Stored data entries
- Opening Delimiter -
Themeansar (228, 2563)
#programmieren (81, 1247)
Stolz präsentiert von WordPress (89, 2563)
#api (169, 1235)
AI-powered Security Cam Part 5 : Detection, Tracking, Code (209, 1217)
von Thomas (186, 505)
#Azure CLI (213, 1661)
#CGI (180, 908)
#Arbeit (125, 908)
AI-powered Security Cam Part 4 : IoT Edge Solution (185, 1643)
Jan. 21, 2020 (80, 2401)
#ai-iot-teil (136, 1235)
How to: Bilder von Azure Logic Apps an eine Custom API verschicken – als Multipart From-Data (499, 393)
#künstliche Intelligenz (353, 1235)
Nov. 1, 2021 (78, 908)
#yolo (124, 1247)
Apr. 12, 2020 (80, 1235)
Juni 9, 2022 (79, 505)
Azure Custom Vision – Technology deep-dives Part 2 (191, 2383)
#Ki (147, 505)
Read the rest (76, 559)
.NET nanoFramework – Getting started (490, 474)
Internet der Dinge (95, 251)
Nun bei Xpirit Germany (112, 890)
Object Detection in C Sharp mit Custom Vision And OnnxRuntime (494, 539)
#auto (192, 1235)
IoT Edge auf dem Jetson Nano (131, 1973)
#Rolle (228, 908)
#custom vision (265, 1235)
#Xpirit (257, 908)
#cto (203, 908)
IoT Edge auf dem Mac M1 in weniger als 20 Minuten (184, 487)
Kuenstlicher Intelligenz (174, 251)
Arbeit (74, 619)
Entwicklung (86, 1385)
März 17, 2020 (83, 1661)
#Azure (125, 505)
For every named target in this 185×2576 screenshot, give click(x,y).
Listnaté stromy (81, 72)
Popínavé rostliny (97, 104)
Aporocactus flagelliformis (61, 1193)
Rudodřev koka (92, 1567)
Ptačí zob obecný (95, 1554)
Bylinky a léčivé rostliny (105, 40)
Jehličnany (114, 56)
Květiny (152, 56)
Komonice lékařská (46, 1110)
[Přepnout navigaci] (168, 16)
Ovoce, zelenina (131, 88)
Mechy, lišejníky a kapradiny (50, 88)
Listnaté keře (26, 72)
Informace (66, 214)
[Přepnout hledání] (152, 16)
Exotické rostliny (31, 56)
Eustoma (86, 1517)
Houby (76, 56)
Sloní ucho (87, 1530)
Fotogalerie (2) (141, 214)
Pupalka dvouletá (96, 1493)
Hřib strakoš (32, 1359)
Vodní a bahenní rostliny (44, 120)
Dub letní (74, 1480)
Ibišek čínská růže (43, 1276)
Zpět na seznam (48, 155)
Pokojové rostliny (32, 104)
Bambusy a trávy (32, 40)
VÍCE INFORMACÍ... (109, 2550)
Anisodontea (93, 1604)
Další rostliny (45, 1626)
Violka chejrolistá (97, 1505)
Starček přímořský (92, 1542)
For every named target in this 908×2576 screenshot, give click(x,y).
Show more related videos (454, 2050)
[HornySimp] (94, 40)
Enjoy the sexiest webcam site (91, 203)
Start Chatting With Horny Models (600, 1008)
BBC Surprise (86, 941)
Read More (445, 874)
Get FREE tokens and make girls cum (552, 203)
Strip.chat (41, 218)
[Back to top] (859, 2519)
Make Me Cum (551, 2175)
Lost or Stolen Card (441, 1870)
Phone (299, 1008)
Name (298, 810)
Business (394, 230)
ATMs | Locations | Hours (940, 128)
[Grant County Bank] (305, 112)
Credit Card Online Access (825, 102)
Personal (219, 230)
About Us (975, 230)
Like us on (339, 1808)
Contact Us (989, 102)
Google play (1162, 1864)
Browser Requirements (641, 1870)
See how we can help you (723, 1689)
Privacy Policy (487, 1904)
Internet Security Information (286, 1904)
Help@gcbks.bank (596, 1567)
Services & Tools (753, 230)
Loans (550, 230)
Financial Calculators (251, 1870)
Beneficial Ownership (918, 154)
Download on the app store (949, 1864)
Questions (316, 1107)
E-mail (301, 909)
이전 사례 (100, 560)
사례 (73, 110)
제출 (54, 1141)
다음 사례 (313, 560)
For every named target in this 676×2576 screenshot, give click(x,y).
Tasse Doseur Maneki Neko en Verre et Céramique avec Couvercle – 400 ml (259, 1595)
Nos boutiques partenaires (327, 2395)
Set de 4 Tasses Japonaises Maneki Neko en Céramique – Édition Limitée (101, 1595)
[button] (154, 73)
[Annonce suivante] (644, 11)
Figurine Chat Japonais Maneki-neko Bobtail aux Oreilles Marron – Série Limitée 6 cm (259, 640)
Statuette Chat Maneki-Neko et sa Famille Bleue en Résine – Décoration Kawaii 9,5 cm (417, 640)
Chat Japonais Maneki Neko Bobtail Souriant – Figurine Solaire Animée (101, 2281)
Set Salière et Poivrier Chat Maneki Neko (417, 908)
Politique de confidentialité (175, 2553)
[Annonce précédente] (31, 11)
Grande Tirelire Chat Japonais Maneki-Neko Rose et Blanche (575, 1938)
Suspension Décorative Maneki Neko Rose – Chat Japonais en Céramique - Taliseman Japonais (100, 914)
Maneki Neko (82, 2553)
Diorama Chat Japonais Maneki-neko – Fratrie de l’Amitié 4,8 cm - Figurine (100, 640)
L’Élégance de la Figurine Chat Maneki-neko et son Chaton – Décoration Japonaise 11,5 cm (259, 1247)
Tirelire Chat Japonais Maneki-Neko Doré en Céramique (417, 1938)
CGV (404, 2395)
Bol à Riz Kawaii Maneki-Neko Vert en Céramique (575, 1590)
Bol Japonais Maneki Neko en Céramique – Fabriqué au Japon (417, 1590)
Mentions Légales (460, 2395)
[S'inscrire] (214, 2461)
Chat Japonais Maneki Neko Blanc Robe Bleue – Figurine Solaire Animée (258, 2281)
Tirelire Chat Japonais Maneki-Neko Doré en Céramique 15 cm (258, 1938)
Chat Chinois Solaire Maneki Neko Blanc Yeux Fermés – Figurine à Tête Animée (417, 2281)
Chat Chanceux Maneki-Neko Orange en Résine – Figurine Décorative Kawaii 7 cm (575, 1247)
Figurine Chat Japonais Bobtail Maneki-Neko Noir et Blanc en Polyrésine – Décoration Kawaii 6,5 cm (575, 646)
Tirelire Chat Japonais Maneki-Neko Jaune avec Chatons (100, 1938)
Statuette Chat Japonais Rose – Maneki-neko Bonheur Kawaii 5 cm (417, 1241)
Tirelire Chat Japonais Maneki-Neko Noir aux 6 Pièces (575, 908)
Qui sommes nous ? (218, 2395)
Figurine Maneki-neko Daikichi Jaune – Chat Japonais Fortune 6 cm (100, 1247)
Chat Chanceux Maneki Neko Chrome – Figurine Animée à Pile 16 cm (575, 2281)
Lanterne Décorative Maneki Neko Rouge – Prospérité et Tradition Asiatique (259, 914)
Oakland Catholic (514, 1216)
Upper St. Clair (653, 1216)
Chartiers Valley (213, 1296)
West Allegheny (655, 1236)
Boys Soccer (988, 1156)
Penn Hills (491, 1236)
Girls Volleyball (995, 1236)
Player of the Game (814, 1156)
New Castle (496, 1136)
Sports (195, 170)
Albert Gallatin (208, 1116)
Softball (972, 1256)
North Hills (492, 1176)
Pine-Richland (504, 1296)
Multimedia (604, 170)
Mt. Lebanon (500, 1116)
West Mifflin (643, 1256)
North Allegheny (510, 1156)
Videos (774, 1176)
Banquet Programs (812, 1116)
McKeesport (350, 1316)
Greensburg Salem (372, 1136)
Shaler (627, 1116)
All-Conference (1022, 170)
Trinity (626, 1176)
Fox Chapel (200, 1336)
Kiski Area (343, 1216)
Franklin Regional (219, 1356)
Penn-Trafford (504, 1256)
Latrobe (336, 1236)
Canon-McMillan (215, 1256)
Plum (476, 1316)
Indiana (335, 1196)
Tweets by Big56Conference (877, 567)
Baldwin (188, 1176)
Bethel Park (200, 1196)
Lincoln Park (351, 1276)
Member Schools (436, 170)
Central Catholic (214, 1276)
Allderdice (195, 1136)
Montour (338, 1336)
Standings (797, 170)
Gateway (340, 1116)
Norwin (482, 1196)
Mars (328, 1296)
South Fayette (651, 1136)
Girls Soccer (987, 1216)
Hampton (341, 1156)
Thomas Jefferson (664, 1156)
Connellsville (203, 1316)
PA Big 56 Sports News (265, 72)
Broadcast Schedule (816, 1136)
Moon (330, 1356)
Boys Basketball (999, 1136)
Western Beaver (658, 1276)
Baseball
- Closing Delimiter -
• To do
Where the data above reaches the line holding "Eustoma (86, 1517)", begin printing, and stop after the line holding "VÍCE INFORMACÍ... (109, 2550)". Each line must be reproduced exactly, with nothing else added.

• Exercise output
Eustoma (86, 1517)
Houby (76, 56)
Sloní ucho (87, 1530)
Fotogalerie (2) (141, 214)
Pupalka dvouletá (96, 1493)
Hřib strakoš (32, 1359)
Vodní a bahenní rostliny (44, 120)
Dub letní (74, 1480)
Ibišek čínská růže (43, 1276)
Zpět na seznam (48, 155)
Pokojové rostliny (32, 104)
Bambusy a trávy (32, 40)
VÍCE INFORMACÍ... (109, 2550)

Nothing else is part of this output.